Sandy Osborne, PhD, a staff hospital chaplain at Bozeman Deaconess, says hospital chaplains provide a ministry of presence. Presence can take the form of a hug or a shoulder to cry on, and is both spiritual and emotional. Chaplains shepherd families through the Emergency department, ICU, Cancer Center, and, when things go wrong in labor and delivery, in the Maternal Newborn department. “We assist by clarifying information and are a second set of eyes and ears when families are hearing difficult news,” she explains. “Often, in a trauma, we’re there for the victim as well as family members who rush in. Sometimes people just need to have information repeated before they can process it.”

Chaplains keep watch on family members, ensuring they don’t compromise their own health during a loved one’s medical crisis. They also support staff affected by traumatic outcomes that occur in front of them both during the event and with follow-up care. For example, chaplains may stop by ICU to check in and offer support to staff who were present during a difficult event.

Mottram, who is a board certified chaplain, says his department helps families and caregivers solve ethical dilemmas. He says values can and often do clash when families face multiple options of treatment. Hospital chaplains guide patients and families when faced with withholding/withdrawing life-support, advance directives and organ donation decisions.
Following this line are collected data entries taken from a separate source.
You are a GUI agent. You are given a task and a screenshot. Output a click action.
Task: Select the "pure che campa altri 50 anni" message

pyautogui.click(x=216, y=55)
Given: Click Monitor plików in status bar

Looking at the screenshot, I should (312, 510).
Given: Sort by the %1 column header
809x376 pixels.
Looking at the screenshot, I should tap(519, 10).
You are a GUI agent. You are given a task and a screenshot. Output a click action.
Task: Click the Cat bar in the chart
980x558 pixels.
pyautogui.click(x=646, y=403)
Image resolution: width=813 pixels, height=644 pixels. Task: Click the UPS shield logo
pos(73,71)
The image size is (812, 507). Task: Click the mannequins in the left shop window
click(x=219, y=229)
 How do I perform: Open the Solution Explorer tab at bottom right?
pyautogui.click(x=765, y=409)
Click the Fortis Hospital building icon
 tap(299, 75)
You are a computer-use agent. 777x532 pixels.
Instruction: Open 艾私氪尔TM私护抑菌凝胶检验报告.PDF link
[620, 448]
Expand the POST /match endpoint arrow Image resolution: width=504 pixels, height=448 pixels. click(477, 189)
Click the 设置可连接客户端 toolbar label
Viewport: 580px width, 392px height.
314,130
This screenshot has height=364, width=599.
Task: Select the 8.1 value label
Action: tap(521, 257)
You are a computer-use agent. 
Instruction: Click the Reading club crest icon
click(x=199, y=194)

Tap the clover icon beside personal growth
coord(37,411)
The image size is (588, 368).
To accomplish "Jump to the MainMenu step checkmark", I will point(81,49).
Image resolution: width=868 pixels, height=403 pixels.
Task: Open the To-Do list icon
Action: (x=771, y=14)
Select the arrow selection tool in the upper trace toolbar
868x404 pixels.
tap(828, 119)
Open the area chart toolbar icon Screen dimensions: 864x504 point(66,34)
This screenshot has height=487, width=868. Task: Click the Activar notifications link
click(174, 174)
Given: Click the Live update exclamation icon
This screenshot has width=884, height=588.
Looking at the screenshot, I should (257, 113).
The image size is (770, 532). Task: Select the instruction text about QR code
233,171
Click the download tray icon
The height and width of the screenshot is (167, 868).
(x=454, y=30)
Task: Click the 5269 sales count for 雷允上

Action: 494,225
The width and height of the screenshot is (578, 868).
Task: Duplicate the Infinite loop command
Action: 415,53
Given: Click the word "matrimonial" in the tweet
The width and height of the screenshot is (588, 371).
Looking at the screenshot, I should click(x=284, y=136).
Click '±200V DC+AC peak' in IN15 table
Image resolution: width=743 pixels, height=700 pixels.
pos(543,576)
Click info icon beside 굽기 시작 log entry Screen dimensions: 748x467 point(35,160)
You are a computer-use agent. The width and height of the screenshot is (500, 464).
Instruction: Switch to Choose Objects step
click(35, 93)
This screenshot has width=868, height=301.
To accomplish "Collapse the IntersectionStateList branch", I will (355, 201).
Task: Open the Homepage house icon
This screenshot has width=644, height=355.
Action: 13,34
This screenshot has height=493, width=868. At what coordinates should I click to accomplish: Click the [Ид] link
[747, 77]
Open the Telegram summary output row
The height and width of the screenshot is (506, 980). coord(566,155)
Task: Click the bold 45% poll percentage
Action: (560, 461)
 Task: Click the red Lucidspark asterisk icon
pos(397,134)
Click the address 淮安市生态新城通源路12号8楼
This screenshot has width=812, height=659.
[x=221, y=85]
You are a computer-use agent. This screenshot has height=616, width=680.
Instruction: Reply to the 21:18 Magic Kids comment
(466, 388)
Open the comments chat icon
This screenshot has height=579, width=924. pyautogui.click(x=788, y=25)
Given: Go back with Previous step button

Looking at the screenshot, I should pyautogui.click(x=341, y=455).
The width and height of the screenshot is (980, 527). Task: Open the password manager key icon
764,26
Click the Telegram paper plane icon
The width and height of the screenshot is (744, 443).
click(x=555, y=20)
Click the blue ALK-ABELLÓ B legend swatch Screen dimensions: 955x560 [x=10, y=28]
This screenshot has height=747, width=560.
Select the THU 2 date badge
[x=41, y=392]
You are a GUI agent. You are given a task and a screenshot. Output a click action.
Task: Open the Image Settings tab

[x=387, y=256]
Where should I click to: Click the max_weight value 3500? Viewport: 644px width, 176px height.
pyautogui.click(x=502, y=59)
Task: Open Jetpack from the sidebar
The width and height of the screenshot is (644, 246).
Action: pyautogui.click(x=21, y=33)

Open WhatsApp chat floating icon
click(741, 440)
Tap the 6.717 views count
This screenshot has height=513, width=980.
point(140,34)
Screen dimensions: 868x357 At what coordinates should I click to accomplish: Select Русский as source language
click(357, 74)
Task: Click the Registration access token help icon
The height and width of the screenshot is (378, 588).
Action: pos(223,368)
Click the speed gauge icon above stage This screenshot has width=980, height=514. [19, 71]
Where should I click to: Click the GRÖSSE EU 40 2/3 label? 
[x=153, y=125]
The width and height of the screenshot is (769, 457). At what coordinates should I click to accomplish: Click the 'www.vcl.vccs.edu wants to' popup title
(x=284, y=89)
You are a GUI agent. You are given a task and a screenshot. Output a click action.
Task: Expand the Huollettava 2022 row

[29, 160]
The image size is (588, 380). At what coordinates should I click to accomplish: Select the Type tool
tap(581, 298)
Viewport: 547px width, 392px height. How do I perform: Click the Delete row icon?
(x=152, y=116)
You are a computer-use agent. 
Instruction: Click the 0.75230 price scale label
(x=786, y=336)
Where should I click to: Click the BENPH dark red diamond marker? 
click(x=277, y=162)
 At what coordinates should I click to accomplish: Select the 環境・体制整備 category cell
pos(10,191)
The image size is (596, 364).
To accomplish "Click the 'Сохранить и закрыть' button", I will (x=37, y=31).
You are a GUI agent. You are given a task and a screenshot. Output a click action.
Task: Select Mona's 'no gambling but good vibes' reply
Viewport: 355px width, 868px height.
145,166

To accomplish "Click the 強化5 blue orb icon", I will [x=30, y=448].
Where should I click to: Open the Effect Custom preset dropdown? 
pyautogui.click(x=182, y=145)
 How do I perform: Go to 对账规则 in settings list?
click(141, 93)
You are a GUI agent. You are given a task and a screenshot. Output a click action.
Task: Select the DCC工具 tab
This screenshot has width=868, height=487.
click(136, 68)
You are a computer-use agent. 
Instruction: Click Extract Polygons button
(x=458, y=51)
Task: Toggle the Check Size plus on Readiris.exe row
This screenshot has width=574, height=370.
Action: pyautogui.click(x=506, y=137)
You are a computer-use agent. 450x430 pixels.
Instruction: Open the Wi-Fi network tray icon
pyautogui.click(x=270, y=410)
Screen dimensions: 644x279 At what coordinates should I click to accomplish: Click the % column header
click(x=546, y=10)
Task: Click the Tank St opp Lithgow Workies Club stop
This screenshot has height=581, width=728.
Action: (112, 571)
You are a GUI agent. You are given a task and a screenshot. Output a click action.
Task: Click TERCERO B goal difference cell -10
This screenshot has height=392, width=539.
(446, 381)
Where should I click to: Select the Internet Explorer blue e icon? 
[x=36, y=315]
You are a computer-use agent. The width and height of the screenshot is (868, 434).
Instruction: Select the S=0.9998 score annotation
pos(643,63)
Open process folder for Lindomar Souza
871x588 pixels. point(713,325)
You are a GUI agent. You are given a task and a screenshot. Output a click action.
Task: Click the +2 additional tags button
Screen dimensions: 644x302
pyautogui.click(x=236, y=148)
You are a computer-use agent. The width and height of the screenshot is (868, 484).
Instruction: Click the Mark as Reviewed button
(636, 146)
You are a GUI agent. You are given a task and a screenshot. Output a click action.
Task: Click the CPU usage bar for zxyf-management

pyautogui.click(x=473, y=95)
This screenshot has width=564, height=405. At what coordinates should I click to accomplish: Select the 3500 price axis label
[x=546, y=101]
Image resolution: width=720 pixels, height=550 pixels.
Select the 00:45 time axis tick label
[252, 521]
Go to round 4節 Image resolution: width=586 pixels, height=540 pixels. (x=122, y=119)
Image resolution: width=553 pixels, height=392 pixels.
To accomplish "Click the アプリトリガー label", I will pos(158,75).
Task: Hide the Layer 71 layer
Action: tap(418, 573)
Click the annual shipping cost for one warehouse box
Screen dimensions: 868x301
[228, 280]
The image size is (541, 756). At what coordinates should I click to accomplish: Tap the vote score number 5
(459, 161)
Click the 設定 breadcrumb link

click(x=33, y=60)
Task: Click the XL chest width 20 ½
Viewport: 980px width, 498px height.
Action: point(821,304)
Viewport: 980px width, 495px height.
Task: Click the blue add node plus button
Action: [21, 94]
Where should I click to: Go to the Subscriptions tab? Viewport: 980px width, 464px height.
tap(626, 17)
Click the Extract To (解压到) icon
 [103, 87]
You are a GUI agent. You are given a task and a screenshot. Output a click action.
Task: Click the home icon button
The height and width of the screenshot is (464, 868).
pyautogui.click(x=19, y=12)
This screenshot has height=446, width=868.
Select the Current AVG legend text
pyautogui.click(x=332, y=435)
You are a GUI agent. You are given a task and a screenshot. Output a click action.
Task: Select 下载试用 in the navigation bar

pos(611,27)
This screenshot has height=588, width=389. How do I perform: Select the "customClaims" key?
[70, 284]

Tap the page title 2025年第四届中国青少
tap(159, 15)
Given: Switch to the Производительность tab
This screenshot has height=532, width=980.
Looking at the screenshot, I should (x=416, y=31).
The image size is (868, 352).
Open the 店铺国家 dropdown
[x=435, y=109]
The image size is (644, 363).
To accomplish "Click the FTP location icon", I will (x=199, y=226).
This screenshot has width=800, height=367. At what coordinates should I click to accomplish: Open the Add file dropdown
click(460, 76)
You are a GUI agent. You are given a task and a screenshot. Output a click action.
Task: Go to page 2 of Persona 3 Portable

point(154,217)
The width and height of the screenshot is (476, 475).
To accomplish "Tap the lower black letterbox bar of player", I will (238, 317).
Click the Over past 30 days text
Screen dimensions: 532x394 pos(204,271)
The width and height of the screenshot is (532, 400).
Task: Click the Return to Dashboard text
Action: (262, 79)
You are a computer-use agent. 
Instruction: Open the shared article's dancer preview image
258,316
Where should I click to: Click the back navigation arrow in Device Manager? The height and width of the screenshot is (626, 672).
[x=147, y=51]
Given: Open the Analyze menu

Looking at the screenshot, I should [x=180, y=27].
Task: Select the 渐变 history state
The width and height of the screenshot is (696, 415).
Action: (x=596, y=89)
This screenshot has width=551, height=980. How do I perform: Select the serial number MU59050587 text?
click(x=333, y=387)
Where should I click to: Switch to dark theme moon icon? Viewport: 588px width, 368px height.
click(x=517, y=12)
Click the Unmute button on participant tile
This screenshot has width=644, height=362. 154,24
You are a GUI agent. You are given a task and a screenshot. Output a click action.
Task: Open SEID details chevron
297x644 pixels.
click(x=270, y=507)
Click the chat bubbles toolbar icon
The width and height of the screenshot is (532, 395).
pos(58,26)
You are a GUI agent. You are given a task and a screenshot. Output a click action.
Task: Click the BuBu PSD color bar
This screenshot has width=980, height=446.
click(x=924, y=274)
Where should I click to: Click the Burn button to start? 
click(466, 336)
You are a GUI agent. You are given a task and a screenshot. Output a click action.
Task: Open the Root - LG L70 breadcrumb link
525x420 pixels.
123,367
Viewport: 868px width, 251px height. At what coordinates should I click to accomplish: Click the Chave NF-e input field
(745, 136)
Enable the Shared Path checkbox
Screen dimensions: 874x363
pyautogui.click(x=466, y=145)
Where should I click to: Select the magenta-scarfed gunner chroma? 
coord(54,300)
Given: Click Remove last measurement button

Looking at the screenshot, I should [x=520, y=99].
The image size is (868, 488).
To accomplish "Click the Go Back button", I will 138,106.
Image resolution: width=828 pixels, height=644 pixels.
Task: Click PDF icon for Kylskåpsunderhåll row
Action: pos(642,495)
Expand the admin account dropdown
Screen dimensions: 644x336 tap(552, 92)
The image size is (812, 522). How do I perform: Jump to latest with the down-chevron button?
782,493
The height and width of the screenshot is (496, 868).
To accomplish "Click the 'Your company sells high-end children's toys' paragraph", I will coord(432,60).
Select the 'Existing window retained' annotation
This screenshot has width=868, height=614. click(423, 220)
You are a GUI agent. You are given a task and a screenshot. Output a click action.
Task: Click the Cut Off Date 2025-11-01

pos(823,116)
Kenneth Mottram’s book, Caring for Those in Crisis: Facing Ethical Dilemmas with Patients and Families, will be available in bookstores nationwide in April. Many families turn to their pastor for counsel when they face difficult medical-ethical decisions. While hospital chaplains receive clinical pastoral education, community pastors often have little training in this aspect of ministry. Mottram’s book offers advice to ministers and healthcare providers alike on how to help families face mortality and make difficult ethical decisions during medical crises.